- [Task objective]
Format the lines of the material below as a JSON list of strings, one string per line, omitting blank lines.
━━━ Dataset entries ━━━
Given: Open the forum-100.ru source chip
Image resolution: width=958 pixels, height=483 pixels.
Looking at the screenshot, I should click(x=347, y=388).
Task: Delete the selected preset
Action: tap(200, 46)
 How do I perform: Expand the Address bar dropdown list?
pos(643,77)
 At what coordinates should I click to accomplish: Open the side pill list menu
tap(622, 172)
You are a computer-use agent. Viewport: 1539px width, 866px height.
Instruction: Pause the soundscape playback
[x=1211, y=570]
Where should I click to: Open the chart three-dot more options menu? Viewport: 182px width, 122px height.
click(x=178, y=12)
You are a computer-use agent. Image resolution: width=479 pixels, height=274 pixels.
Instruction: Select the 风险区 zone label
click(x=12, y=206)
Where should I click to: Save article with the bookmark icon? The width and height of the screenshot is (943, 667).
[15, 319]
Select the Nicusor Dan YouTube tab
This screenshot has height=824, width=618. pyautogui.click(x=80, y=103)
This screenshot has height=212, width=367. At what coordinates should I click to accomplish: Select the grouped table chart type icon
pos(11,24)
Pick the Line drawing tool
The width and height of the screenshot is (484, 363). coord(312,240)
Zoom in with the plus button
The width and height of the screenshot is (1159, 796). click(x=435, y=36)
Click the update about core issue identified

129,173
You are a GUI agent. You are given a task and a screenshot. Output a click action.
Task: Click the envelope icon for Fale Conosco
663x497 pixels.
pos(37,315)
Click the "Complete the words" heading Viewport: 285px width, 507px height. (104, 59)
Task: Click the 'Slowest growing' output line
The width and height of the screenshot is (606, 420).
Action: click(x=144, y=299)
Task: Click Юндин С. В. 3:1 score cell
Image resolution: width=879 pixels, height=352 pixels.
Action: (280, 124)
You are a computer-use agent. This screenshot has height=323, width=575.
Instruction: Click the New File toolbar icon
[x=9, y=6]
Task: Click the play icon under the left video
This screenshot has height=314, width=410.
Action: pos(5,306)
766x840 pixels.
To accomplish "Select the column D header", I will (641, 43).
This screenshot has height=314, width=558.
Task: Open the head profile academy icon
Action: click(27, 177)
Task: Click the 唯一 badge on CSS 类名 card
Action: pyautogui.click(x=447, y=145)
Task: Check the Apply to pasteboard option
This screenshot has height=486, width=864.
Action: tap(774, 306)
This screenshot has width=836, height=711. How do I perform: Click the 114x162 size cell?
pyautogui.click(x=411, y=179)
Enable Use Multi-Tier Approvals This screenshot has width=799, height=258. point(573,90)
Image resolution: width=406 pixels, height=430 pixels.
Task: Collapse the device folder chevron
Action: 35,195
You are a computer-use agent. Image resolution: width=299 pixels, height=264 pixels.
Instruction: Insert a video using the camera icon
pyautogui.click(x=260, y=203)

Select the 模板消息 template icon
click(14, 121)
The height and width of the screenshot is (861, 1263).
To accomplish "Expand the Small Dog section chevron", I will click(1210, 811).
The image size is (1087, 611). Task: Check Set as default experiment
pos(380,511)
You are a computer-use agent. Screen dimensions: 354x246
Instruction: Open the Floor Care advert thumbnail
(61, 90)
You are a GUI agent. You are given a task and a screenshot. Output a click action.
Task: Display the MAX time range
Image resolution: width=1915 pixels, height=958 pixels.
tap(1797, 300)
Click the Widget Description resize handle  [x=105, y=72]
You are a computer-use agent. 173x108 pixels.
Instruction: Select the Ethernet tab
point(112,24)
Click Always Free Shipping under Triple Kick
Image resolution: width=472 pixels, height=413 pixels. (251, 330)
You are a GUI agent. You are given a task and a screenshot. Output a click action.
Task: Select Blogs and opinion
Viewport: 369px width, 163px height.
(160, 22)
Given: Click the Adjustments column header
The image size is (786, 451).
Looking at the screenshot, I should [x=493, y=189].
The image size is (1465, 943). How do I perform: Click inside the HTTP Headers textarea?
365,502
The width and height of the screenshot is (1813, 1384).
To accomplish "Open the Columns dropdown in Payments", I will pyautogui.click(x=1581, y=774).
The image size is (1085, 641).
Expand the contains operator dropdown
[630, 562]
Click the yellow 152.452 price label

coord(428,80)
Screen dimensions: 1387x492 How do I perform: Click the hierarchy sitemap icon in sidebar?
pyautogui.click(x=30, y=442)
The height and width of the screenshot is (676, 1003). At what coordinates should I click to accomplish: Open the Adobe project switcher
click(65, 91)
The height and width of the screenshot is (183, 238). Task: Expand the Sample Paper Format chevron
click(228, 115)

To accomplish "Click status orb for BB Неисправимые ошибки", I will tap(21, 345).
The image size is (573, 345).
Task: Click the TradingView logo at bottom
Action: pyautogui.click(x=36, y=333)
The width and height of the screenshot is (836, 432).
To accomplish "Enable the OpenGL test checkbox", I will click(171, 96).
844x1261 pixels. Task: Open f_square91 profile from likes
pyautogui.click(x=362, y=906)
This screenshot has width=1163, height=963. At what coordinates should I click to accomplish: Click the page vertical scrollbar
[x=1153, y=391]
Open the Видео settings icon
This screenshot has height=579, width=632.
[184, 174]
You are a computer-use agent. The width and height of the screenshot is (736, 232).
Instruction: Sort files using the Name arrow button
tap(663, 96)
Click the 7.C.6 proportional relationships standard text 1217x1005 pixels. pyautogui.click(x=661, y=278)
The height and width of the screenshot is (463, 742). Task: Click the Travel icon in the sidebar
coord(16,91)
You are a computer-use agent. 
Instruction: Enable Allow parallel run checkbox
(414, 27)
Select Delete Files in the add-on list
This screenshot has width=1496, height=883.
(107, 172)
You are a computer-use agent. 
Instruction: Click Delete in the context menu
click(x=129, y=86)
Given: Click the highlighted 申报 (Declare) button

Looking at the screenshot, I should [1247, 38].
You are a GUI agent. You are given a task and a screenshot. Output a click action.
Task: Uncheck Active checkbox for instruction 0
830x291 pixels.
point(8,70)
━━━
- [Problem solution]
[
  "Given: Open the forum-100.ru source chip",
  "Image resolution: width=958 pixels, height=483 pixels.",
  "Looking at the screenshot, I should click(x=347, y=388).",
  "Task: Delete the selected preset",
  "Action: tap(200, 46)",
  " How do I perform: Expand the Address bar dropdown list?",
  "pos(643,77)",
  " At what coordinates should I click to accomplish: Open the side pill list menu",
  "tap(622, 172)",
  "You are a computer-use agent. Viewport: 1539px width, 866px height.",
  "Instruction: Pause the soundscape playback",
  "[x=1211, y=570]",
  "Where should I click to: Open the chart three-dot more options menu? Viewport: 182px width, 122px height.",
  "click(x=178, y=12)",
  "You are a computer-use agent. Image resolution: width=479 pixels, height=274 pixels.",
  "Instruction: Select the 风险区 zone label",
  "click(x=12, y=206)",
  "Where should I click to: Save article with the bookmark icon? The width and height of the screenshot is (943, 667).",
  "[15, 319]",
  "Select the Nicusor Dan YouTube tab",
  "This screenshot has height=824, width=618. pyautogui.click(x=80, y=103)",
  "This screenshot has height=212, width=367. At what coordinates should I click to accomplish: Select the grouped table chart type icon",
  "pos(11,24)",
  "Pick the Line drawing tool",
  "The width and height of the screenshot is (484, 363). coord(312,240)",
  "Zoom in with the plus button",
  "The width and height of the screenshot is (1159, 796). click(x=435, y=36)",
  "Click the update about core issue identified",
  "129,173",
  "You are a GUI agent. You are given a task and a screenshot. Output a click action.",
  "Task: Click the envelope icon for Fale Conosco",
  "663x497 pixels.",
  "pos(37,315)",
  "Click the \"Complete the words\" heading Viewport: 285px width, 507px height. (104, 59)",
  "Task: Click the 'Slowest growing' output line",
  "The width and height of the screenshot is (606, 420).",
  "Action: click(x=144, y=299)",
  "Task: Click Юндин С. В. 3:1 score cell",
  "Image resolution: width=879 pixels, height=352 pixels.",
  "Action: (280, 124)",
  "You are a computer-use agent. This screenshot has height=323, width=575.",
  "Instruction: Click the New File toolbar icon",
  "[x=9, y=6]",
  "Task: Click the play icon under the left video",
  "This screenshot has height=314, width=410.",
  "Action: pos(5,306)",
  "766x840 pixels.",
  "To accomplish \"Select the column D header\", I will (641, 43).",
  "This screenshot has height=314, width=558.",
  "Task: Open the head profile academy icon",
  "Action: click(27, 177)",
  "Task: Click the 唯一 badge on CSS 类名 card",
  "Action: pyautogui.click(x=447, y=145)",
  "Task: Check the Apply to pasteboard option",
  "This screenshot has height=486, width=864.",
  "Action: tap(774, 306)",
  "This screenshot has width=836, height=711. How do I perform: Click the 114x162 size cell?",
  "pyautogui.click(x=411, y=179)",
  "Enable Use Multi-Tier Approvals This screenshot has width=799, height=258. point(573,90)",
  "Image resolution: width=406 pixels, height=430 pixels.",
  "Task: Collapse the device folder chevron",
  "Action: 35,195",
  "You are a computer-use agent. Image resolution: width=299 pixels, height=264 pixels.",
  "Instruction: Insert a video using the camera icon",
  "pyautogui.click(x=260, y=203)",
  "Select the 模板消息 template icon",
  "click(14, 121)",
  "The height and width of the screenshot is (861, 1263).",
  "To accomplish \"Expand the Small Dog section chevron\", I will click(1210, 811).",
  "The image size is (1087, 611). Task: Check Set as default experiment",
  "pos(380,511)",
  "You are a computer-use agent. Screen dimensions: 354x246",
  "Instruction: Open the Floor Care advert thumbnail",
  "(61, 90)",
  "You are a GUI agent. You are given a task and a screenshot. Output a click action.",
  "Task: Display the MAX time range",
  "Image resolution: width=1915 pixels, height=958 pixels.",
  "tap(1797, 300)",
  "Click the Widget Description resize handle  [x=105, y=72]",
  "You are a computer-use agent. 173x108 pixels.",
  "Instruction: Select the Ethernet tab",
  "point(112,24)",
  "Click Always Free Shipping under Triple Kick",
  "Image resolution: width=472 pixels, height=413 pixels. (251, 330)",
  "You are a GUI agent. You are given a task and a screenshot. Output a click action.",
  "Task: Select Blogs and opinion",
  "Viewport: 369px width, 163px height.",
  "(160, 22)",
  "Given: Click the Adjustments column header",
  "The image size is (786, 451).",
  "Looking at the screenshot, I should [x=493, y=189].",
  "The image size is (1465, 943). How do I perform: Click inside the HTTP Headers textarea?",
  "365,502",
  "The width and height of the screenshot is (1813, 1384).",
  "To accomplish \"Open the Columns dropdown in Payments\", I will pyautogui.click(x=1581, y=774).",
  "The image size is (1085, 641).",
  "Expand the contains operator dropdown",
  "[630, 562]",
  "Click the yellow 152.452 price label",
  "coord(428,80)",
  "Screen dimensions: 1387x492 How do I perform: Click the hierarchy sitemap icon in sidebar?",
  "pyautogui.click(x=30, y=442)",
  "The height and width of the screenshot is (676, 1003). At what coordinates should I click to accomplish: Open the Adobe project switcher",
  "click(65, 91)",
  "The height and width of the screenshot is (183, 238). Task: Expand the Sample Paper Format chevron",
  "click(228, 115)",
  "To accomplish \"Click status orb for BB Неисправимые ошибки\", I will tap(21, 345).",
  "The image size is (573, 345).",
  "Task: Click the TradingView logo at bottom",
  "Action: pyautogui.click(x=36, y=333)",
  "The width and height of the screenshot is (836, 432).",
  "To accomplish \"Enable the OpenGL test checkbox\", I will click(171, 96).",
  "844x1261 pixels. Task: Open f_square91 profile from likes",
  "pyautogui.click(x=362, y=906)",
  "This screenshot has width=1163, height=963. At what coordinates should I click to accomplish: Click the page vertical scrollbar",
  "[x=1153, y=391]",
  "Open the Видео settings icon",
  "This screenshot has height=579, width=632.",
  "[184, 174]",
  "You are a computer-use agent. The width and height of the screenshot is (736, 232).",
  "Instruction: Sort files using the Name arrow button",
  "tap(663, 96)",
  "Click the 7.C.6 proportional relationships standard text 1217x1005 pixels. pyautogui.click(x=661, y=278)",
  "The height and width of the screenshot is (463, 742). Task: Click the Travel icon in the sidebar",
  "coord(16,91)",
  "You are a computer-use agent. ",
  "Instruction: Enable Allow parallel run checkbox",
  "(414, 27)",
  "Select Delete Files in the add-on list",
  "This screenshot has width=1496, height=883.",
  "(107, 172)",
  "You are a computer-use agent. ",
  "Instruction: Click Delete in the context menu",
  "click(x=129, y=86)",
  "Given: Click the highlighted 申报 (Declare) button",
  "Looking at the screenshot, I should [1247, 38].",
  "You are a GUI agent. You are given a task and a screenshot. Output a click action.",
  "Task: Uncheck Active checkbox for instruction 0",
  "830x291 pixels.",
  "point(8,70)"
]